WHAT YOU HAVE TO DO: Examine each line of the data. Copy the line if it includes the word "icon".

RECORDS SUPPLIED:
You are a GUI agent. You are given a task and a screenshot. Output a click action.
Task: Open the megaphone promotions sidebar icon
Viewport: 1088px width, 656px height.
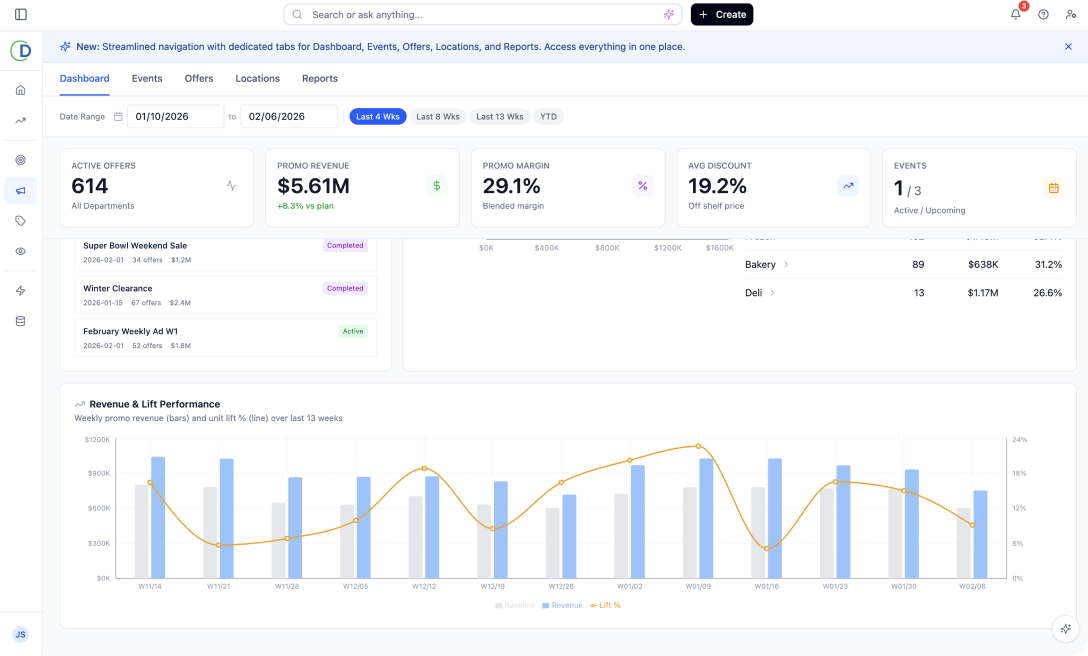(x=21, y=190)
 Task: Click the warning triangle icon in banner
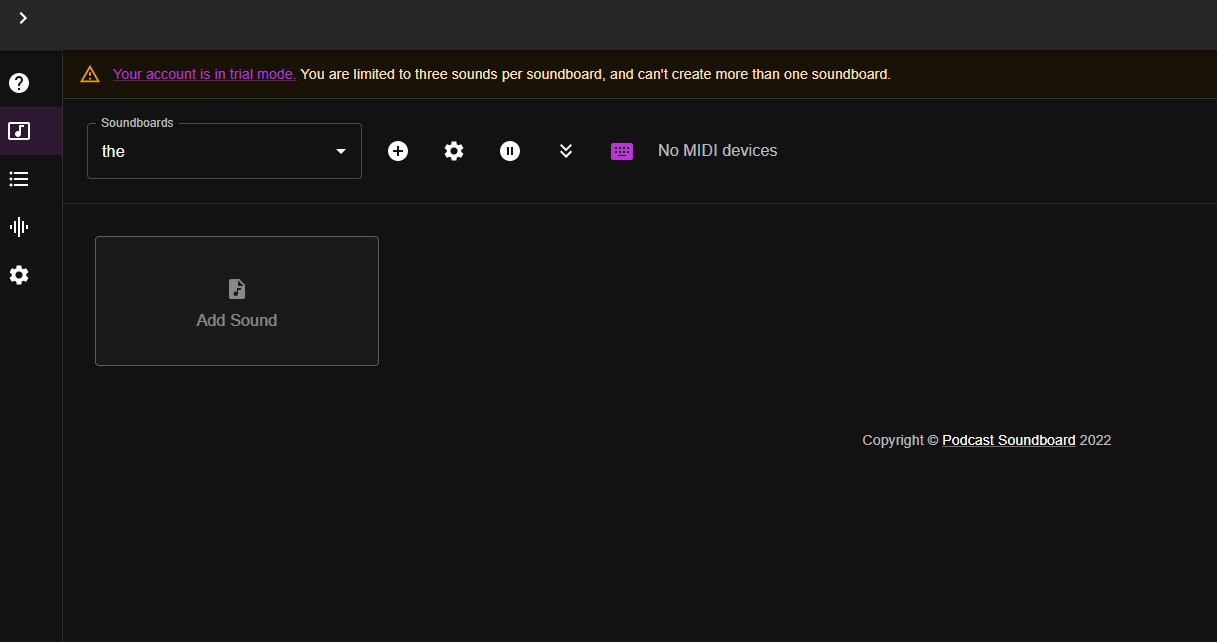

RESPONSE BELOW:
Task: Open the megaphone promotions sidebar icon
 Task: Click the warning triangle icon in banner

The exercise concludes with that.